|
Haşim Kılıç"ın Rosa Luxemburg"u kimdi?

Anayasa Mahkemesi Başkanı Haşim Kılıç, AK Parti''nin kapatılması hakkındaki davanın gerekçeli kararında yer alan karşı oy yazısında Rosa Luxemburg''tan, "Özgürlük yalnızca ve daima farklı düşünenlerindir" cümlesini alıntılamıştı.

Bu özlü sözün sahibi Rosa Luxemburg, Lenin''le polemiklere girecek kadar ünlü bir komünist liderdi sevgili okurlar.

Birinci Dünya Savaşı henüz bitmemişti.

Almanya''da Rosa Luxemburg ve arkadaşları "Spartakistler" diye bir komünist grup kurmuştu.

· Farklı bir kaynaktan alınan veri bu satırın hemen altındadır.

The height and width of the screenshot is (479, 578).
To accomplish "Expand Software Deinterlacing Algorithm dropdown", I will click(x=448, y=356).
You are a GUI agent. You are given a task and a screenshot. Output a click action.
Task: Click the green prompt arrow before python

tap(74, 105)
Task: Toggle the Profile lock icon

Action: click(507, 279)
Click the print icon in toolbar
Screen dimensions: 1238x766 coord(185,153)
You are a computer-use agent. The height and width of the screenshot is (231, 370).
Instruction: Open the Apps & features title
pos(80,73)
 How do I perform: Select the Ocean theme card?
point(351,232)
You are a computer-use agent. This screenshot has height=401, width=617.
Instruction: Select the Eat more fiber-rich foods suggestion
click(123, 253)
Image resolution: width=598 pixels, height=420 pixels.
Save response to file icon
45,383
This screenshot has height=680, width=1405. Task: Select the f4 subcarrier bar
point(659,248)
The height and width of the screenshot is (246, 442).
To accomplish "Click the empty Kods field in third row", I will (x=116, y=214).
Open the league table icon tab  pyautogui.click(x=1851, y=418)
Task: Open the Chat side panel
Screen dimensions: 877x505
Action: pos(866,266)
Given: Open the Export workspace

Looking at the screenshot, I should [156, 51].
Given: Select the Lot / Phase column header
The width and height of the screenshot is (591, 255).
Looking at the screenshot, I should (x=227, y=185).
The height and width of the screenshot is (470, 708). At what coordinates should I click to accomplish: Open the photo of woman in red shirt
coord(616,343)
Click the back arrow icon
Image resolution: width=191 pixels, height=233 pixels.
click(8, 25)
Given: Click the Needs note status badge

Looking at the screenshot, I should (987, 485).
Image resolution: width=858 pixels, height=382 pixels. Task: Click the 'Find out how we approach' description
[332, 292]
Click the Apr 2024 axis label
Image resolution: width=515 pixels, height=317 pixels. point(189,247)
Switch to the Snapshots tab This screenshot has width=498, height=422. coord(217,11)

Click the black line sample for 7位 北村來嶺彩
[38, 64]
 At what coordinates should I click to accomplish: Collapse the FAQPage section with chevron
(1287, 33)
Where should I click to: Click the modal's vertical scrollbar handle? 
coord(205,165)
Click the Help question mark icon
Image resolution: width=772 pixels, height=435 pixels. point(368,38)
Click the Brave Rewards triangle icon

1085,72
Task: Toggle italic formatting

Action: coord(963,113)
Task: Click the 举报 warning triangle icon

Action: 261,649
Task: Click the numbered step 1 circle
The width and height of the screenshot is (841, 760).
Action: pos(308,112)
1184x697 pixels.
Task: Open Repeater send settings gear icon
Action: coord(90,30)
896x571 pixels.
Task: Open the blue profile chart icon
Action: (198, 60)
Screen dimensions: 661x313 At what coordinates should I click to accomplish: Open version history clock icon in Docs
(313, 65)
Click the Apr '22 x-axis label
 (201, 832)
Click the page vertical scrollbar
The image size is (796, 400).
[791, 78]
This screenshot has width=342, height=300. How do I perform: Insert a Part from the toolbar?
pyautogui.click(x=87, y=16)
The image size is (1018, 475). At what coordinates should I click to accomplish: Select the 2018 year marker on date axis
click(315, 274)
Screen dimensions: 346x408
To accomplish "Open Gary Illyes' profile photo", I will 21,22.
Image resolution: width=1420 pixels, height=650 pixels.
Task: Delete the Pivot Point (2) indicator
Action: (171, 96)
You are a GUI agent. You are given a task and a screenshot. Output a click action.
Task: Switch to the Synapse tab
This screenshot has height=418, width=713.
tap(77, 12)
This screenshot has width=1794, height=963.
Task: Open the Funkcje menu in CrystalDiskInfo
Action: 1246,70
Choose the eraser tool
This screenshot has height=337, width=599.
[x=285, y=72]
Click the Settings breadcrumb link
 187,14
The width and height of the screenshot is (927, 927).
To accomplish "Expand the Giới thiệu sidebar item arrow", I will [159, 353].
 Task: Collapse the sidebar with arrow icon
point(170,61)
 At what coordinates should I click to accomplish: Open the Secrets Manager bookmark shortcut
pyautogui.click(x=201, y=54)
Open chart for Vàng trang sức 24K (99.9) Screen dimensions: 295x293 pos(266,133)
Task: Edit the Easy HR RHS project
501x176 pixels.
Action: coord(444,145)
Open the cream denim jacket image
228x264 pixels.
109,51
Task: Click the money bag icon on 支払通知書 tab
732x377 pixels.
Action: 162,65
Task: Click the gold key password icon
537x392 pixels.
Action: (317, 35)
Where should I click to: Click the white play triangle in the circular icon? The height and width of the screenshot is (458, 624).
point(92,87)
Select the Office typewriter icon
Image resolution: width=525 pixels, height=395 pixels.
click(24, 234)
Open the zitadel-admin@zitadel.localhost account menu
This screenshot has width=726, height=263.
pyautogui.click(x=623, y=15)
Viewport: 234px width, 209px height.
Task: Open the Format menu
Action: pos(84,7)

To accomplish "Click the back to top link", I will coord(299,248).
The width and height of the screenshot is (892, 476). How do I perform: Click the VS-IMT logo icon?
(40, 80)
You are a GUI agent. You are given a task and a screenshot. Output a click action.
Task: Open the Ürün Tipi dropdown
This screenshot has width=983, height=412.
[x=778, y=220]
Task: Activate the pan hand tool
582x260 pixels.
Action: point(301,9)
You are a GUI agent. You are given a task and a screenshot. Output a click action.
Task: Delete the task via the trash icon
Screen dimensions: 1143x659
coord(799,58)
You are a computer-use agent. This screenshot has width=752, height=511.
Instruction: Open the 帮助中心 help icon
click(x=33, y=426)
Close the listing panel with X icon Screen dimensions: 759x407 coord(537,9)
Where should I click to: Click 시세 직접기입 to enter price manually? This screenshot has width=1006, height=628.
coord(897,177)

Roma İmparatorluğu''na karşı ayaklanan kölelerin lideri olan Spartaküst''ten esinlenmişti grup.

Savaş karşıtı bu grup, Alman Sosyal Demokrat Partisi''nden kopmuştu.

Almanya savaştan çekilmiş, imparator tahttan ayrılmış, Friedrich Ebert başkanlığında sosyal demokrat hükümet kurulmuştu.

Alman Komünist Partisi''ni kuran Spartakistlerin eylemleri hızla yayılıyordu. 1789 Fransız Devrimi''ni anımsatan gelişmeler yaşanıyordu, iktidar boşluğu doğmuştu.

"Halk Temsilciler Konseyi" kurulmuş, iki sosyal demokrat parti de bu konseyde yerlerini almıştı.

Rosa Luxemburg ve grubu eski sosyal demokrat yoldaşlarıyla kıran kırana bir mücadeleye girişmişti.

Savaştan artakalan dağınık ordunun generallerini Spartakistleri zorla bastırması için ikna eden Ebert idi.

Sosyal demokratların onayıyla kurulan faşist milisler, Spartakistlerin liderlerinden Rosa Luxemburg ve sevgilisi Karl Liebknecht''i gözaltına alarak infaz ettiler.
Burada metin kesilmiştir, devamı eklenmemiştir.